Takeda Intentionally Destroyed Evidence Showing it knew about Actos Bladder Cancer Link

Dangerous drugs

A West Virginia jury found on November 17, 2014 that Takeda Pharmaceutical Co. intentionally destroyed documents to prevent bladder cancer victims from being able to prove that its drug Actos caused their injuries. Takeda was ordered to pay $155,000 to a man who developed bladder cancer after using the drug but had been unable to prove that the drug company had failed to warn of the risk because key documents were missing.

Putting Profits First

Actos hit the market in 1999. Since then it has generated more than $16 billion in sales, according to court documents.

Actos users who have developed bladder cancer allege that Takeda knew about the bladder cancer risk before applying for approval of the drug, as a result of animal testing, and that the risk in humans was confirmed by clinical trials in humans in the early 2000’s. Yet, a warning about the bladder cancer risk was not added to the Actos label until 2011.

Destruction of Evidence

As if it weren’t enough that the drug maker failed to warn patients of the bladder cancer risk, so it could continue to reap the profits for the popular diabetes drug, the company went a step further to block the people it hurt from obtaining compensation.

When Actos bladder cancer victims began trying to claim compensation for their injuries they faced a big hurdle.
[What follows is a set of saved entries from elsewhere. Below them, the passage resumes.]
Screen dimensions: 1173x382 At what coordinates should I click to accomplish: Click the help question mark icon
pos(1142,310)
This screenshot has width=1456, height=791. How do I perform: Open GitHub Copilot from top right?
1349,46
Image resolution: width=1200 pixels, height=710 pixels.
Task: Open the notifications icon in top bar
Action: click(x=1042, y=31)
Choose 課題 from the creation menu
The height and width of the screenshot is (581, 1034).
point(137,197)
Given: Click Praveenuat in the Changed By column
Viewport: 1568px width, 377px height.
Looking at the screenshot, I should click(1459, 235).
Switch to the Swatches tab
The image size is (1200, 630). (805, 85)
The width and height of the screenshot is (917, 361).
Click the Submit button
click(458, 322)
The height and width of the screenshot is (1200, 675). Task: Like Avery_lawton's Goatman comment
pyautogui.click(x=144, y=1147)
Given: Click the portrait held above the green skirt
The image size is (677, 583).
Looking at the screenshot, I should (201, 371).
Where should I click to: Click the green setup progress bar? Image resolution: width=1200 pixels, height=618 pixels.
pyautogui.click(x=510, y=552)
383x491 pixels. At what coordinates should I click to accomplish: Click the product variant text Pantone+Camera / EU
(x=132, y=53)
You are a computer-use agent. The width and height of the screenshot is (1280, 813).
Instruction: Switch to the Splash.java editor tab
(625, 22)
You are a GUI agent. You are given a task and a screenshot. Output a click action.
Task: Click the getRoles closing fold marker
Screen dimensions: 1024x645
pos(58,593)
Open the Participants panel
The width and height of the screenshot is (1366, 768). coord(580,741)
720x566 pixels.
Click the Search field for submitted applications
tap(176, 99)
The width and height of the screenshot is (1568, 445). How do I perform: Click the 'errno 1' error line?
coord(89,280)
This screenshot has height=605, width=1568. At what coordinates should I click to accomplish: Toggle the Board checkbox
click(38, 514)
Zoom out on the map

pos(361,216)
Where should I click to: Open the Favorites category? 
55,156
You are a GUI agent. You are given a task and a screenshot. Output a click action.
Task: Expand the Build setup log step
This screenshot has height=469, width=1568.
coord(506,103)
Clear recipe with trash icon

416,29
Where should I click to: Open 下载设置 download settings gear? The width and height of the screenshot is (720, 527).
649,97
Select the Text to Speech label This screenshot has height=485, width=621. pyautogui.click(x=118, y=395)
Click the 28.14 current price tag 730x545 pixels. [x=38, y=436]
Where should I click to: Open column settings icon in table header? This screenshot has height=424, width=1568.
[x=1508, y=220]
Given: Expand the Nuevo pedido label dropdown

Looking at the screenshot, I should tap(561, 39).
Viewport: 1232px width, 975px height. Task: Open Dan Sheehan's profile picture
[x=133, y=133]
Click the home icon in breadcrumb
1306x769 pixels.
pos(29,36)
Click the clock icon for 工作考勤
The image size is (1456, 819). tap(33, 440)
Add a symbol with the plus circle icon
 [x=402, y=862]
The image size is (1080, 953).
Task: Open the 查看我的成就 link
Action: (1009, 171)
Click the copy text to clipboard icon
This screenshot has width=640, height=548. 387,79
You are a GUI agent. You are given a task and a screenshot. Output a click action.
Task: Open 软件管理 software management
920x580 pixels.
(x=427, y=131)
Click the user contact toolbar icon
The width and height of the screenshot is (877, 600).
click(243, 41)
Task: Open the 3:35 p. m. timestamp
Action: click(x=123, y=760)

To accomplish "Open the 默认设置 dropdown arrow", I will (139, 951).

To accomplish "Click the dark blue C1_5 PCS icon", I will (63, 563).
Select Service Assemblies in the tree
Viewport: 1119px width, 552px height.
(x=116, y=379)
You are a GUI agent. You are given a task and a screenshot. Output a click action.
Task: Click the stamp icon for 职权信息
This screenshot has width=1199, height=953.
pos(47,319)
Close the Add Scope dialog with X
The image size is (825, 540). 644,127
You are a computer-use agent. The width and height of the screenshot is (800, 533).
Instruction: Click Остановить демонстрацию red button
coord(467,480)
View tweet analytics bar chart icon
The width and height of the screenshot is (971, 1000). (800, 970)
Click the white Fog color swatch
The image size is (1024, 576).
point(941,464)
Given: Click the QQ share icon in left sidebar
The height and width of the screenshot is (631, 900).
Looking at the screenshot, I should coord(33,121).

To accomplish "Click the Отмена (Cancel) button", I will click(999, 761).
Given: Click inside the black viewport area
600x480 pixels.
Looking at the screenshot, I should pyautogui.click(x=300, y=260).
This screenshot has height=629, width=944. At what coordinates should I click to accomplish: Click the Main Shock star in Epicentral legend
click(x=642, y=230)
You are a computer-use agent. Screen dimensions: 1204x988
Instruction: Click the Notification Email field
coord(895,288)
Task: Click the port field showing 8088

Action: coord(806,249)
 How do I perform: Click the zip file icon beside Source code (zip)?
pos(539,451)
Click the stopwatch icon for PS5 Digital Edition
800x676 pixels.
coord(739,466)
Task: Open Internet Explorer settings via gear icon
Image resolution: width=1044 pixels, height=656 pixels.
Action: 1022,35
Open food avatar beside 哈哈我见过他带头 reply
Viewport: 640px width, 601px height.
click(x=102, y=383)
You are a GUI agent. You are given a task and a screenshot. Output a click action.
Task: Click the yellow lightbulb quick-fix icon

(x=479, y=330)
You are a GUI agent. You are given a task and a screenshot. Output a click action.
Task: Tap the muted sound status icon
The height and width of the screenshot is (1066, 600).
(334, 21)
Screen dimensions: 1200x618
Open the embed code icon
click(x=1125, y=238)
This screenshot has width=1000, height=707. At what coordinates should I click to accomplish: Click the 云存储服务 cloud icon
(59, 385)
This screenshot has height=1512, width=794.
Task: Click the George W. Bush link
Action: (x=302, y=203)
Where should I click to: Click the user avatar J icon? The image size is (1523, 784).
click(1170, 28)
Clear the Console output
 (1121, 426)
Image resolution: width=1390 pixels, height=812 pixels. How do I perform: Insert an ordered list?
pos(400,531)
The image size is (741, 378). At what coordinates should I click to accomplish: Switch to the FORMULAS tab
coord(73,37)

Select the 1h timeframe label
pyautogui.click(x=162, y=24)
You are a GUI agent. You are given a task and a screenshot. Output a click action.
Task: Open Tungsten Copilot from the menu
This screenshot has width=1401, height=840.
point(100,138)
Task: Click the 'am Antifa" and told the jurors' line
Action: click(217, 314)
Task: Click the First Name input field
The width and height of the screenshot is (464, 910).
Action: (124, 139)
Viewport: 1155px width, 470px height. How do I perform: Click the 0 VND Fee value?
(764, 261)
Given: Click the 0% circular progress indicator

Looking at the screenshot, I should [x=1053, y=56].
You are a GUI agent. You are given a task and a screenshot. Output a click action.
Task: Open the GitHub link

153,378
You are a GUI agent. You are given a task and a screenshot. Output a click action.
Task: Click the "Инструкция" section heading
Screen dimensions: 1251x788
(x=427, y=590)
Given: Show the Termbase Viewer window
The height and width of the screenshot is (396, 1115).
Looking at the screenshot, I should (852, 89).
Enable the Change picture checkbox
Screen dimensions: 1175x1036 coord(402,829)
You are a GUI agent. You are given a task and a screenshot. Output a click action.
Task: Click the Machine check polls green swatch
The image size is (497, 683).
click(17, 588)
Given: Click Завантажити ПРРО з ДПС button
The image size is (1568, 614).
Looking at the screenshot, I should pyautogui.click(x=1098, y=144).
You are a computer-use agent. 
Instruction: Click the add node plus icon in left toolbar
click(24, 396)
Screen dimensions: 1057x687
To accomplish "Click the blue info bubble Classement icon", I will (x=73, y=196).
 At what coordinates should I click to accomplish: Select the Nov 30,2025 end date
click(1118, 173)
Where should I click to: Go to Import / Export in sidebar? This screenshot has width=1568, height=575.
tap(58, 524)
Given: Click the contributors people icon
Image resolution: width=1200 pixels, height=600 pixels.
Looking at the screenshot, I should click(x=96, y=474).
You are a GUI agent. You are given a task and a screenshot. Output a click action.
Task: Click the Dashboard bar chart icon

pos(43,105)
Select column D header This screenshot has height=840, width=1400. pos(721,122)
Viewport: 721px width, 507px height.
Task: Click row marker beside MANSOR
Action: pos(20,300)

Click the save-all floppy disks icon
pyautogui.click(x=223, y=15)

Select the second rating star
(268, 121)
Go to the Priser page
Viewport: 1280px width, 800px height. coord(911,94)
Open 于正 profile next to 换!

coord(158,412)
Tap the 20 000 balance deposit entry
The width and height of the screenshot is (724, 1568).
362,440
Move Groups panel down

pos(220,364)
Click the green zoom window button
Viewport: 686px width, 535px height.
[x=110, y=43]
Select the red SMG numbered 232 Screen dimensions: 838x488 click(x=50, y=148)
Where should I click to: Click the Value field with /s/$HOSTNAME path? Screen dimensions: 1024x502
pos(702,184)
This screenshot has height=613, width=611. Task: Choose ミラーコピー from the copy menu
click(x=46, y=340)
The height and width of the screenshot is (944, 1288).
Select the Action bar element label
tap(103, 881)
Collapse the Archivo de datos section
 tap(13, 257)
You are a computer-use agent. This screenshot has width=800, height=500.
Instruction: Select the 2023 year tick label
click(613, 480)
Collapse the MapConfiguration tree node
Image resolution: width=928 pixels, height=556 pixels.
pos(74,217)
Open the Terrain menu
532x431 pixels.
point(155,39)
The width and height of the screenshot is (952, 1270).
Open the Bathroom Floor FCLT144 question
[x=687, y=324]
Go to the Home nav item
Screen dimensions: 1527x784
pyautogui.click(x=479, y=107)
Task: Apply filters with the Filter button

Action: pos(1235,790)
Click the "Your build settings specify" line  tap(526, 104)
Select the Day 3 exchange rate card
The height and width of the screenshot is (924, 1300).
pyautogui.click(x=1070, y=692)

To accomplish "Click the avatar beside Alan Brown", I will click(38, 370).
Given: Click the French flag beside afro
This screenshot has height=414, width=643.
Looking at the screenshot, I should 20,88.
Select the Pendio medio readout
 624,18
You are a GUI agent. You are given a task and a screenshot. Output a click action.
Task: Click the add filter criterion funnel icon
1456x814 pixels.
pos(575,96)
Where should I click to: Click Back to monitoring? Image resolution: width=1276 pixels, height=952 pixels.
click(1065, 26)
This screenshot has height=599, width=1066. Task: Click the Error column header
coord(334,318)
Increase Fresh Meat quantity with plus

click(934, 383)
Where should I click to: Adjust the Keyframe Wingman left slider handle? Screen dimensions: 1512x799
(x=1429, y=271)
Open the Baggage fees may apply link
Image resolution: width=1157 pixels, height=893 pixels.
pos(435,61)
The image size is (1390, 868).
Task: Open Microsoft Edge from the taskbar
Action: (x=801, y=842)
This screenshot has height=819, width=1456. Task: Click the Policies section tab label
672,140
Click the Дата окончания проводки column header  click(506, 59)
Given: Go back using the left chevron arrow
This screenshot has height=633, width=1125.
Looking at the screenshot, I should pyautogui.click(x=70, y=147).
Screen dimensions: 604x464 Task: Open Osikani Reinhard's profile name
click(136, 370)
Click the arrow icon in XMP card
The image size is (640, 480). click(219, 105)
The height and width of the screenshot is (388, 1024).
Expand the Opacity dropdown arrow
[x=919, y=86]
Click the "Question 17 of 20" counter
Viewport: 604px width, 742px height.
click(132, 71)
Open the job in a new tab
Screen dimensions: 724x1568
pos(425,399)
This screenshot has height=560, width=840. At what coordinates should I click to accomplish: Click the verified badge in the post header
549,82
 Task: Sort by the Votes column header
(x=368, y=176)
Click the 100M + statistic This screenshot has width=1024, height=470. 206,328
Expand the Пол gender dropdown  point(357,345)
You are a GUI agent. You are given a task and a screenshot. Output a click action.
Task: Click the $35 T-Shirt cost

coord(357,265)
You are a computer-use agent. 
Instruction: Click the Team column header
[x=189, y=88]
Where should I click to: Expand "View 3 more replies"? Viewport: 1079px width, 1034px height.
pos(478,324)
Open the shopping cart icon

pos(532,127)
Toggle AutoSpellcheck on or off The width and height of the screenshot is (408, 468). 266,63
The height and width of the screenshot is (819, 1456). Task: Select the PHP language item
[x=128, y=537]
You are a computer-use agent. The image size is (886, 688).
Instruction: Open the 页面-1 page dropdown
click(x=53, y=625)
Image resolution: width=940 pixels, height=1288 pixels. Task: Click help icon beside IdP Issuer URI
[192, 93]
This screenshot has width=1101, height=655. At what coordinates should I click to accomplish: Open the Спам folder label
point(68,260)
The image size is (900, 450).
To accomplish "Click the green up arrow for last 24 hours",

In order to win they needed to prove that Takeda failed to warn of the risk. Takeda destroyed documents that could be used as evidence against it in the lawsuits. The West Virginia jury was not the first to find that Takeda destroyed key evidence.

In June, 2014, a Louisiana federal judge also found that Takeda had intentionally destroyed evidence that would have helped plaintiffs’ case against it.